The rain continued and came down harder, so after about four hours, we departed the plantation to head on to our final destination for the day, Beaufort, South Carolina. So far we have visited a number of interesting places and learned a number of new things, but we've yet to achieve one of the primary objectives of this road trip, to locate and learn something about the Gullah culture of the low country.
So, we reached Beaufort about 4 PM, stopped at the visitor center and Eureka! We found what we were looking for, the elusive Gullah culture as you can see from the next two photos. And, as a coincidental serendipity, one of the women in the visitor center was from New Jersey, my home state, lived in the town next to where I did my student teaching AND was in the class of 1968 at Montclair State College, the same college I graduated from in 1967. We never met while we were there, but she knew of some of my accomplishments, most specifically, The Voice of Montclair State, the campus radio station I founded with a group of fellow students I persuaded to join my cause. So, that was a fun experience to nearly end the day.

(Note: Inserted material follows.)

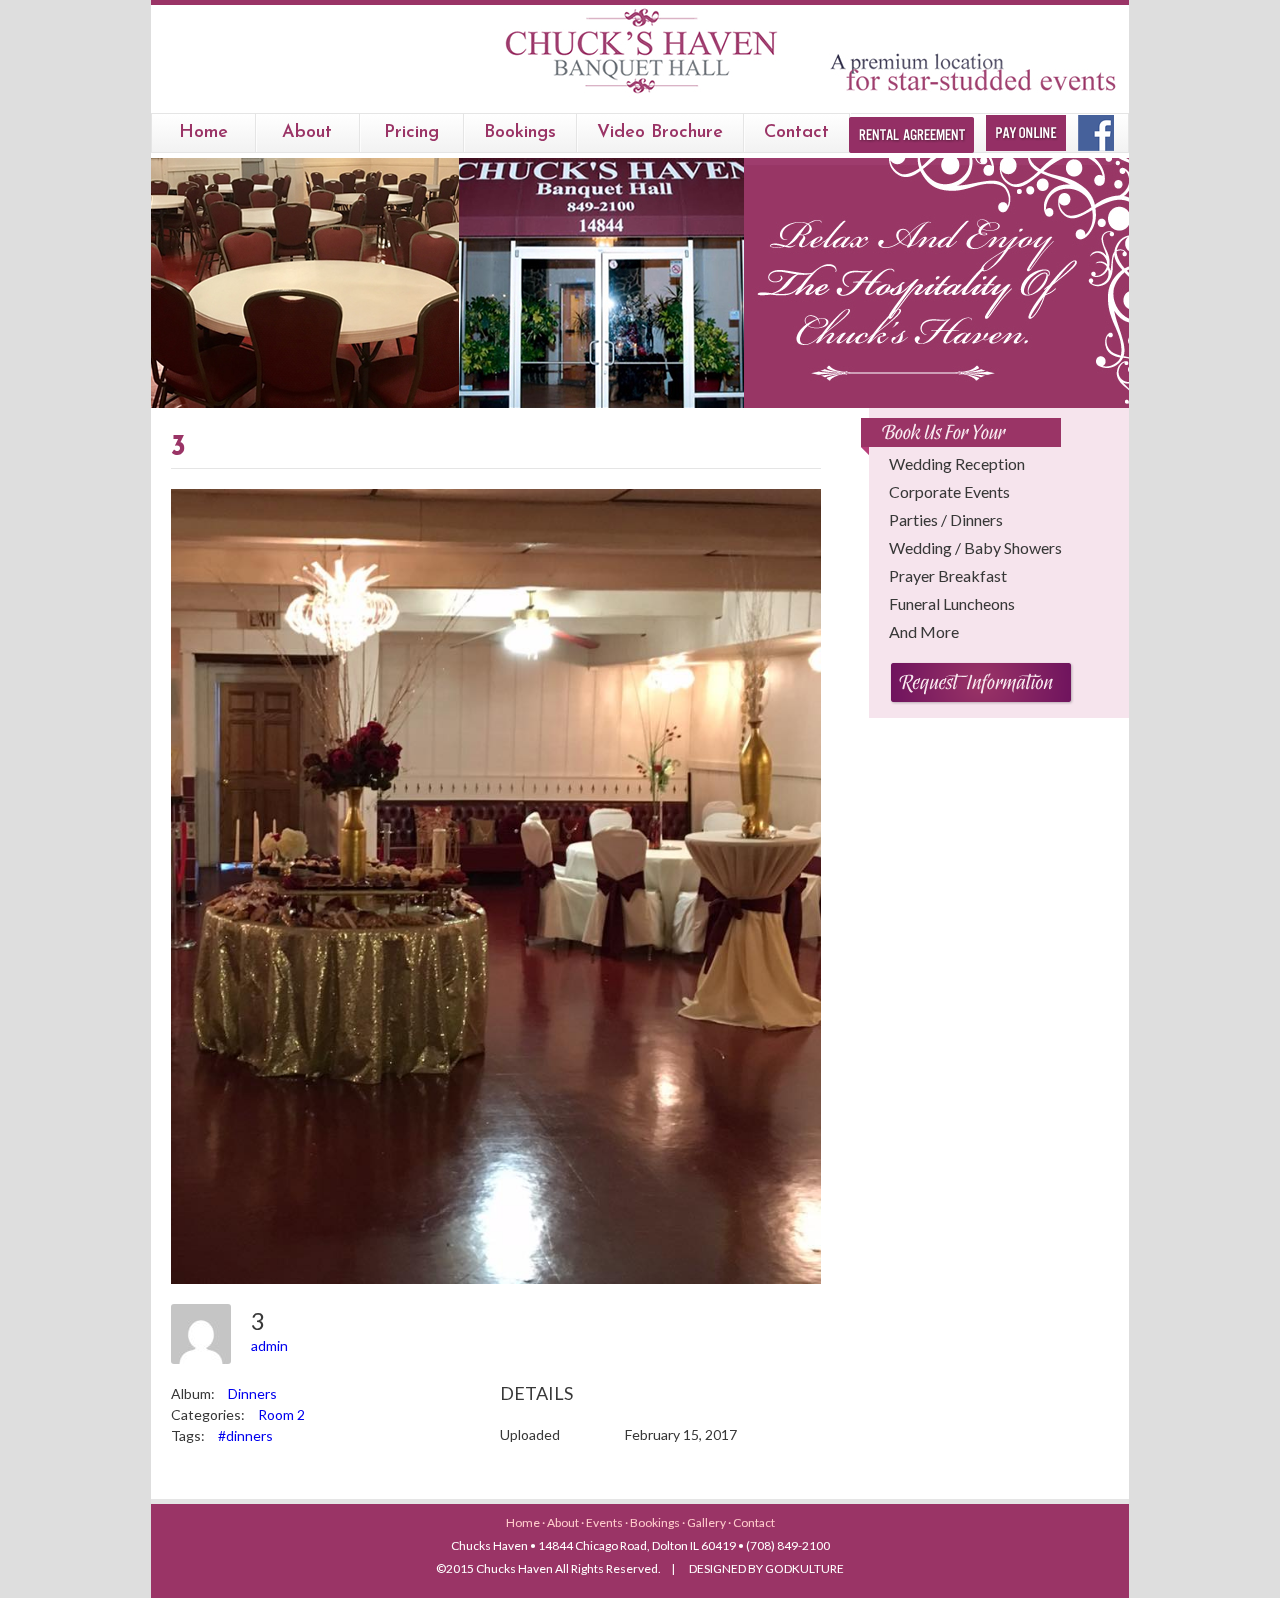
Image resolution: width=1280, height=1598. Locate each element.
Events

After leaving the visitor's center we drove across the bridge to St. Helena Island and the Gullah community where we had an excellent Gullah dinner. Al Green, a Vietnam veteran and a member of the Gullah community served us, a delightful fellow. Al's brother, Bill Green owned the restaurant, but was off on a foxhunt. He is a renowned foxhunter (as well as other wildlife). He is one of the few African American foxhunter guides in the world. He is also noted for training hunting hounds.
|Gullah food, at last. Mission accomplished!|
|Gullah Grub isn't much to look at, but the food was great|
and worth waiting for.
After dinner we were ready for a place to settle in for the night. We went next door and got a room at the Country Hearth Inn, schlepped our stuff into our room and I sat down to write this blog post. Tomorrow we'll explore the Gullah culture, a museum on the subject, some local business establishments and hopefully be able to hear some of the Gullah language, also called Geechee, a language similar to Creole. Additionally, we're going to visit the Marine Corps Museum at the near by Parris Island Marine training base. And, we'll head out to Hunting Island, a completely uninhabited tropical island on the Atlantic (a South Carolina state park) and possibly climb to the top of the 100+ year-old lighthouse.
By the end of the day tomorrow our objectives for this trip will have been achieved along with the serendipity of a number of other unanticipated, enjoyable experiences. This road trip goes in the books as a big success.